* DIRECTIONS FOR THIS TASK: Count up the lines below that include the string "Expand" and report the number by itself.

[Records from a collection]
Content starts

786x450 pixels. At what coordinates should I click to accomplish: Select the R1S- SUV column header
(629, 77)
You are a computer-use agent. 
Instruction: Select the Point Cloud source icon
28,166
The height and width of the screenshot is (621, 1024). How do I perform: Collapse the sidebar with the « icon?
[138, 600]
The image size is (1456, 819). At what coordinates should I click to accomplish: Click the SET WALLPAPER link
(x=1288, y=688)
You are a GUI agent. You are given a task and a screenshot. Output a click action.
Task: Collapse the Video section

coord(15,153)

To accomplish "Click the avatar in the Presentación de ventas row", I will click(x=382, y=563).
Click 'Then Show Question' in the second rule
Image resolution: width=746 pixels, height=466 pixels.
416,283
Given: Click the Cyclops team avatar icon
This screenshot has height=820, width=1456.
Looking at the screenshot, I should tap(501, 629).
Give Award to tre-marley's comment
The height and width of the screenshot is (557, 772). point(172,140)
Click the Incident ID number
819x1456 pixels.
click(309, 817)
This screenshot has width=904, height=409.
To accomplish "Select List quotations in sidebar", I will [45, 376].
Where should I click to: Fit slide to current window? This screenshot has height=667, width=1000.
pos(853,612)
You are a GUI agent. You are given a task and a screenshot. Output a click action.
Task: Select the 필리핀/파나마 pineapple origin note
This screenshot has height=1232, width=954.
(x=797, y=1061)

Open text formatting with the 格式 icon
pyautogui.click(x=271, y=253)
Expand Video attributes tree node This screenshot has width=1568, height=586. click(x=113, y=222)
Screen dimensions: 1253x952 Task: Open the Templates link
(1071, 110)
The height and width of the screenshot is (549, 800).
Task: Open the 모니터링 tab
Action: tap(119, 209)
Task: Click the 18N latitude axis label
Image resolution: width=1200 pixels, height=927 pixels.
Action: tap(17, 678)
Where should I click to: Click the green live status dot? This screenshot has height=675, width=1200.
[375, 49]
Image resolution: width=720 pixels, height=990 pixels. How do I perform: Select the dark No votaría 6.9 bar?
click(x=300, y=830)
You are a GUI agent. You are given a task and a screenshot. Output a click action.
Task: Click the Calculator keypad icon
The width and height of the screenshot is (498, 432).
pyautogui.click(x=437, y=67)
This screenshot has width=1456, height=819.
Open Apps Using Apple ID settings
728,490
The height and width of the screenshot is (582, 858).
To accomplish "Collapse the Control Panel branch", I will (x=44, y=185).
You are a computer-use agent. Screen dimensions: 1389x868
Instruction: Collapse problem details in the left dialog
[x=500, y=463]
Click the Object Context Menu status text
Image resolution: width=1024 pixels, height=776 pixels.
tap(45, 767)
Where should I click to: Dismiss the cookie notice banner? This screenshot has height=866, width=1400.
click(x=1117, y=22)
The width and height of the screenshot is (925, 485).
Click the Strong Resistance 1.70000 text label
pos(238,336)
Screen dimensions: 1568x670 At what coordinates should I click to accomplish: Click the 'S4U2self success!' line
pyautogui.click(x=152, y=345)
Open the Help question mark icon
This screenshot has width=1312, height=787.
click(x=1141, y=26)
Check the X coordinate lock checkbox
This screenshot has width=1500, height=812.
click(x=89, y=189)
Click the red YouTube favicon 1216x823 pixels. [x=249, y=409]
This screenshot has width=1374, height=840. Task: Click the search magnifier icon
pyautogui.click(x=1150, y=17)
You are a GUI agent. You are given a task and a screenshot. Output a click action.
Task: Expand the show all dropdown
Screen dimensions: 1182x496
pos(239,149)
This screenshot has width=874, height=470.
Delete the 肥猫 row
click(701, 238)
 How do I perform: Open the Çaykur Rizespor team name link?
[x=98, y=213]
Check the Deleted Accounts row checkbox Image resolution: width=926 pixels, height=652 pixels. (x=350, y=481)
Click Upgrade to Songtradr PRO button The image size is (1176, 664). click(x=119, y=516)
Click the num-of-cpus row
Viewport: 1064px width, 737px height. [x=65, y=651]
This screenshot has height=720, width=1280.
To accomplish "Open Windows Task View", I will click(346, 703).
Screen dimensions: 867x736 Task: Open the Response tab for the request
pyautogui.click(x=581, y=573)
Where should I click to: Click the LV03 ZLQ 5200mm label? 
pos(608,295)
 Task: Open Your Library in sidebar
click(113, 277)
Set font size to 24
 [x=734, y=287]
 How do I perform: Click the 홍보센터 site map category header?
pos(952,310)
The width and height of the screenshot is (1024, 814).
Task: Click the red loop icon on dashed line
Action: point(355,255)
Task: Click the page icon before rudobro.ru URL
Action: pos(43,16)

Content ends

* TASK ANSWER: 2